After locating the line that bears "Close the HTTPS 配置 panel with X", restate word for word that line and the rest of the listing to its final line, excluding all pictures.
--------------------------------
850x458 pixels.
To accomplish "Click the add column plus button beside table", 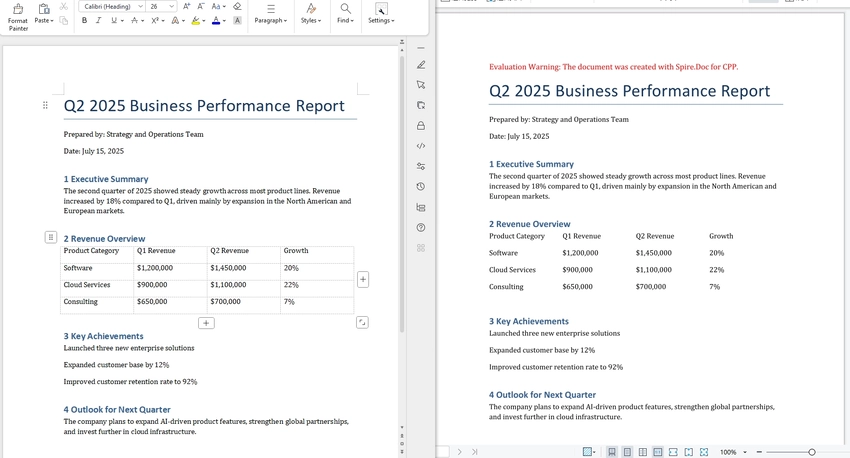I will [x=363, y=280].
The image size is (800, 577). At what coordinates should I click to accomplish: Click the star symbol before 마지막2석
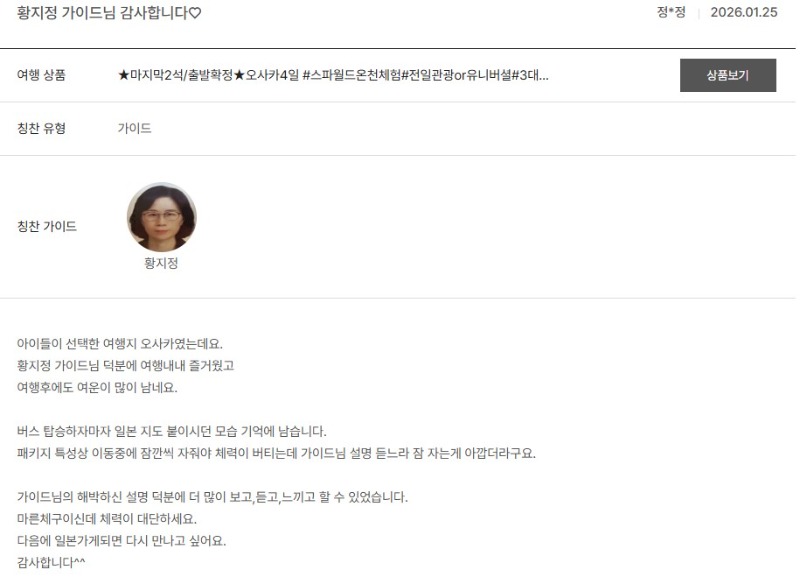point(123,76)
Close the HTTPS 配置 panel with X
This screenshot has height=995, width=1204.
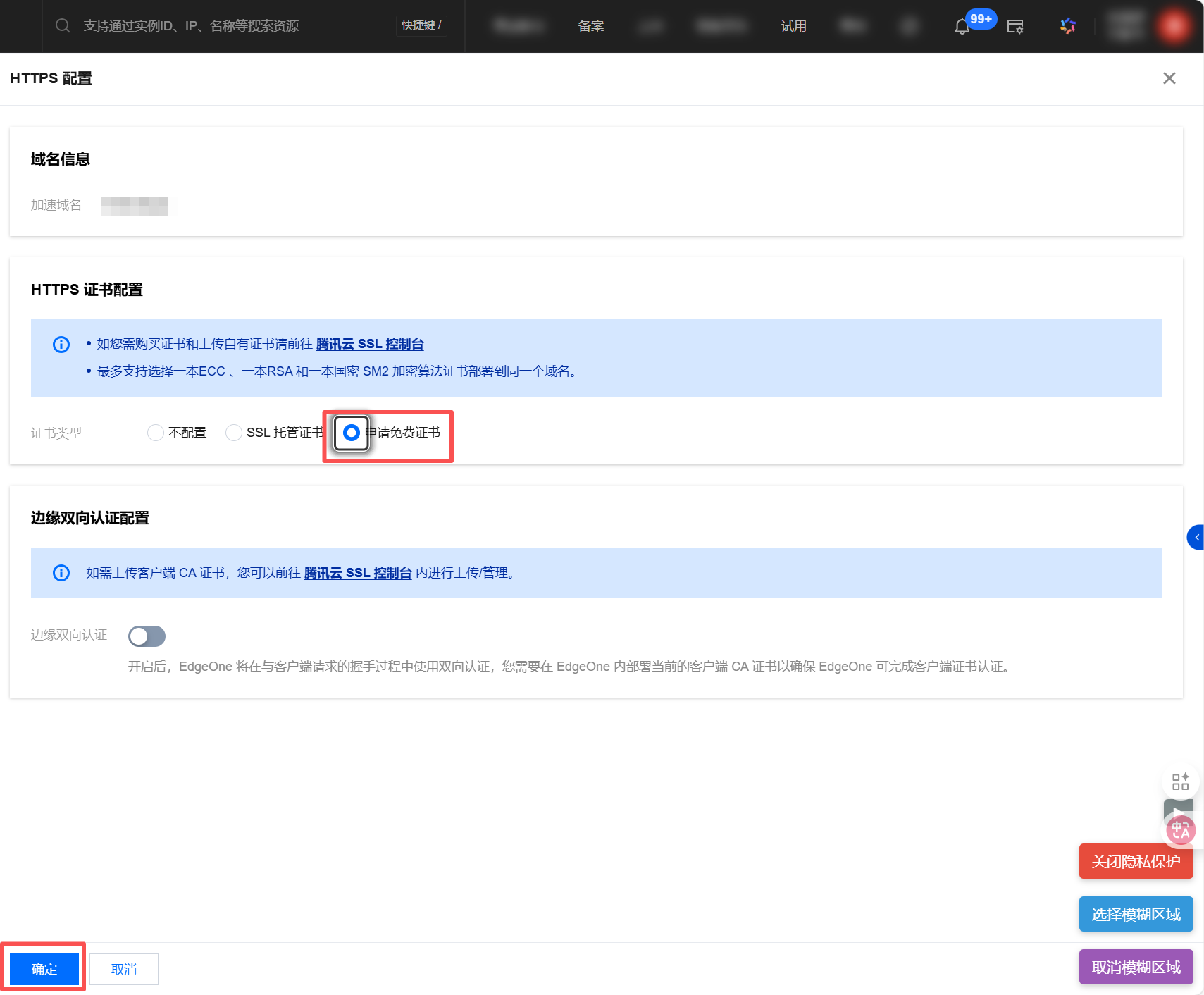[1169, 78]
--------------------------------
SOLUTION |
Close the HTTPS 配置 panel with X
This screenshot has height=995, width=1204.
[1169, 78]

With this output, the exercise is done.